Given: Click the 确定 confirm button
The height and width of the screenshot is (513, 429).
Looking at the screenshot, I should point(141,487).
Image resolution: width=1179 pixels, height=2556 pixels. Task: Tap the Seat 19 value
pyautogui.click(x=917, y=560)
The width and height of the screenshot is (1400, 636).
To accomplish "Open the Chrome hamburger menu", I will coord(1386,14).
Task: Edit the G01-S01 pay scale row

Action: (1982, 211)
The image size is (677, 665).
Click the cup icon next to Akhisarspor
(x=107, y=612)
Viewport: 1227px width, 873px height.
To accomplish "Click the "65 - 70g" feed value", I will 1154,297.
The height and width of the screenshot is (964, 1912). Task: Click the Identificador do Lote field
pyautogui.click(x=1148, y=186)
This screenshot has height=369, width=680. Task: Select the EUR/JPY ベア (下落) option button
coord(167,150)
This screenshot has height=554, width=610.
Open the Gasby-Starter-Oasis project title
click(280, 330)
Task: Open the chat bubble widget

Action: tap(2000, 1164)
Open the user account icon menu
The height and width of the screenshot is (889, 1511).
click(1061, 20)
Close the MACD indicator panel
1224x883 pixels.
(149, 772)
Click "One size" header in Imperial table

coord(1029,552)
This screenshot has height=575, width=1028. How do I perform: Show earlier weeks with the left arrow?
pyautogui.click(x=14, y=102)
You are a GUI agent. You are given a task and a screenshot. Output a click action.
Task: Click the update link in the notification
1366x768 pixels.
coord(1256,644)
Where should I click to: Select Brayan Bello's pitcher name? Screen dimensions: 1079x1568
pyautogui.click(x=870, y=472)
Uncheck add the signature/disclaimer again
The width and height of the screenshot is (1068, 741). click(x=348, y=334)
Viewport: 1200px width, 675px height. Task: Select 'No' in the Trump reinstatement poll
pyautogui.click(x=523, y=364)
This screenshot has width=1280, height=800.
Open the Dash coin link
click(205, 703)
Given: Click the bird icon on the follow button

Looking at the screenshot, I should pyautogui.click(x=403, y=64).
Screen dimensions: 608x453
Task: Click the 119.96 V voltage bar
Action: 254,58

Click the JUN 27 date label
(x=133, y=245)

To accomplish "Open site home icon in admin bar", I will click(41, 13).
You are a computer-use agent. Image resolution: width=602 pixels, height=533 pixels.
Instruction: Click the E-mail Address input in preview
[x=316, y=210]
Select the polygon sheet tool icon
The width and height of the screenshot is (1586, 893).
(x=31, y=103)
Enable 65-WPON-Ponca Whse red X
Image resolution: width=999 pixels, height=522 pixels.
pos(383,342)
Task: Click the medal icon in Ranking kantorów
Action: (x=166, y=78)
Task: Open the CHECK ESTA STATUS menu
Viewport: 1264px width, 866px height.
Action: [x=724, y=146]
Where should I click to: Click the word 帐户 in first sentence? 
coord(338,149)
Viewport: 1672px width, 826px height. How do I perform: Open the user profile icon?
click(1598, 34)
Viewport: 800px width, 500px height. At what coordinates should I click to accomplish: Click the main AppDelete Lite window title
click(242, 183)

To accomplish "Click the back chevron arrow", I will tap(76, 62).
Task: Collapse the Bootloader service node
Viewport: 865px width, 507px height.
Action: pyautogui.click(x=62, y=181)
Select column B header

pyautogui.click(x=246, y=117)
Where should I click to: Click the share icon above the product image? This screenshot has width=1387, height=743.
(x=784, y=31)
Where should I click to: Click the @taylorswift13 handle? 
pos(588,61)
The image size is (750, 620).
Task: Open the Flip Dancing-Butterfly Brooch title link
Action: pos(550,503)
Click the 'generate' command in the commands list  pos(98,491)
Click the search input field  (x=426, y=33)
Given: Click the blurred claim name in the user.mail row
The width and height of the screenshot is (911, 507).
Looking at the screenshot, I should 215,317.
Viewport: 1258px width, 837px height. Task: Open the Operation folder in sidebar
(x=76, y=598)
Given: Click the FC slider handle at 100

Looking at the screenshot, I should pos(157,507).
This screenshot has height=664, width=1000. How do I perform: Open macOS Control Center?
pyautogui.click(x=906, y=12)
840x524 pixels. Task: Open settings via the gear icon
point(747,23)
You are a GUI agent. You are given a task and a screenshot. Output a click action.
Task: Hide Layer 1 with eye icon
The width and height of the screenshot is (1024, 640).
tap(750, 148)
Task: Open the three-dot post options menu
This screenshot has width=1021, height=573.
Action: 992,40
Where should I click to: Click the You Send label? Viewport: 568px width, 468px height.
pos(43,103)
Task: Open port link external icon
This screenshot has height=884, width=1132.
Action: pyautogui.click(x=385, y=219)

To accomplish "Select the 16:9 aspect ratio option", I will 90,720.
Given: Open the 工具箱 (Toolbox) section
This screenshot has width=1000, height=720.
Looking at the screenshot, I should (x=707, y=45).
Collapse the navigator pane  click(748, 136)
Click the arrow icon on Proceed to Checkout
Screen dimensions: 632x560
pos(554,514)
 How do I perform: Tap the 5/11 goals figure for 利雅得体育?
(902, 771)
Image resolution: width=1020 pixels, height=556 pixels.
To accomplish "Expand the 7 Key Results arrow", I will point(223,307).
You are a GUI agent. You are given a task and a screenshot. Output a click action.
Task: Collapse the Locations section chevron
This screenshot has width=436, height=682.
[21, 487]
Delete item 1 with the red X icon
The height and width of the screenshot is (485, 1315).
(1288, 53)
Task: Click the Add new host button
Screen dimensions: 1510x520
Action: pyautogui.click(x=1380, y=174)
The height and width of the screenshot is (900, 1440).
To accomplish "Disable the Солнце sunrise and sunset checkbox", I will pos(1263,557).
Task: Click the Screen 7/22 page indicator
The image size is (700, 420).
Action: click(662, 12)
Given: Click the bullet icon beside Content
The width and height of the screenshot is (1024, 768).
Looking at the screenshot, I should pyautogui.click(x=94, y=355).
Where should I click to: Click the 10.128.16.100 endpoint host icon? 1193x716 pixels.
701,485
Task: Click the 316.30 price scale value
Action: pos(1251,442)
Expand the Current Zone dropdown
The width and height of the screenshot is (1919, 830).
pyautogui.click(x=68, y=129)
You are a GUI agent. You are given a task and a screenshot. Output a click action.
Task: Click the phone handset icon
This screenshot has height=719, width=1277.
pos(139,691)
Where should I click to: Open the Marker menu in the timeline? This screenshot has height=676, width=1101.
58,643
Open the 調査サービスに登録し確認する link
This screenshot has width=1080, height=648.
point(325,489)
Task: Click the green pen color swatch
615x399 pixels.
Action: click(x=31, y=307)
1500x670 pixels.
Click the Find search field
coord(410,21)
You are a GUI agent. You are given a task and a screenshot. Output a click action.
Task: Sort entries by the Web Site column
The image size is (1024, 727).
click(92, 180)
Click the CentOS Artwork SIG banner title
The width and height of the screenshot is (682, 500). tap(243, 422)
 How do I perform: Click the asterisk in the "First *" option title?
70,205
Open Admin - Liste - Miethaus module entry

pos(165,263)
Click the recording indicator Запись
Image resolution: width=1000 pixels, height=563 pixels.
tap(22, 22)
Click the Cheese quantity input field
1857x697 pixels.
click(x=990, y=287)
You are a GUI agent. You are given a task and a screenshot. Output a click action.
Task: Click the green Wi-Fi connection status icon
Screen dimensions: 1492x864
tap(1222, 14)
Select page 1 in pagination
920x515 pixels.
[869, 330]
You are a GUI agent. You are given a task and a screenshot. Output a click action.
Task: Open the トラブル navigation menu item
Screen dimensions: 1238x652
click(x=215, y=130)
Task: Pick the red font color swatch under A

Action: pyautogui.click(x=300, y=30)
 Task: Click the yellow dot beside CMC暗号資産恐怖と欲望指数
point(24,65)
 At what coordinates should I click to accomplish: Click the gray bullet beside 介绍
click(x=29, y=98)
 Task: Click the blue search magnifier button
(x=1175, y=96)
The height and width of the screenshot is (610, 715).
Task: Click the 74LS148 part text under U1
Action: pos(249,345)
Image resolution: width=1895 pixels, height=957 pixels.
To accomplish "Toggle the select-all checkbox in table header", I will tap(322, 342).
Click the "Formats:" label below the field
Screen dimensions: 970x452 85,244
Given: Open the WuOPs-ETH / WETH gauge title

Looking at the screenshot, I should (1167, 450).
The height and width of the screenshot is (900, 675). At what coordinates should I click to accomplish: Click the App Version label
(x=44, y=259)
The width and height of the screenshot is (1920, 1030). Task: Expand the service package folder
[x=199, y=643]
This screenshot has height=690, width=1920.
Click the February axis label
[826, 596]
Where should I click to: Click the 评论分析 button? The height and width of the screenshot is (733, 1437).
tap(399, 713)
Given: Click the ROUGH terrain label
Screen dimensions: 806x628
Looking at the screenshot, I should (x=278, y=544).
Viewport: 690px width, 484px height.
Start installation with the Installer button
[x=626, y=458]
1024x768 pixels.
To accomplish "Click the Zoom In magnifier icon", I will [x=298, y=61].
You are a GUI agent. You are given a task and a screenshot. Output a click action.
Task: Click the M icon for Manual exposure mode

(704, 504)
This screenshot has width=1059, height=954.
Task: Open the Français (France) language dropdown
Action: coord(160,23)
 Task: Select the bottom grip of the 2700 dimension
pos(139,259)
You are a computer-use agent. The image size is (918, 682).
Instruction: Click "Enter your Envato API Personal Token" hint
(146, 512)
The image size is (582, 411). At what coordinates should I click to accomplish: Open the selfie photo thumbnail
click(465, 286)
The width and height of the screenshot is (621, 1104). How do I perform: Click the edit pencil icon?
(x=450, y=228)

━━━━━━━━━━━━━━━━━━━━

● Task instructions
Scan the data for the word "section" and copy every line where it shows up.

● Result
Given: Open the 工具箱 (Toolbox) section
Task: Collapse the Locations section chevron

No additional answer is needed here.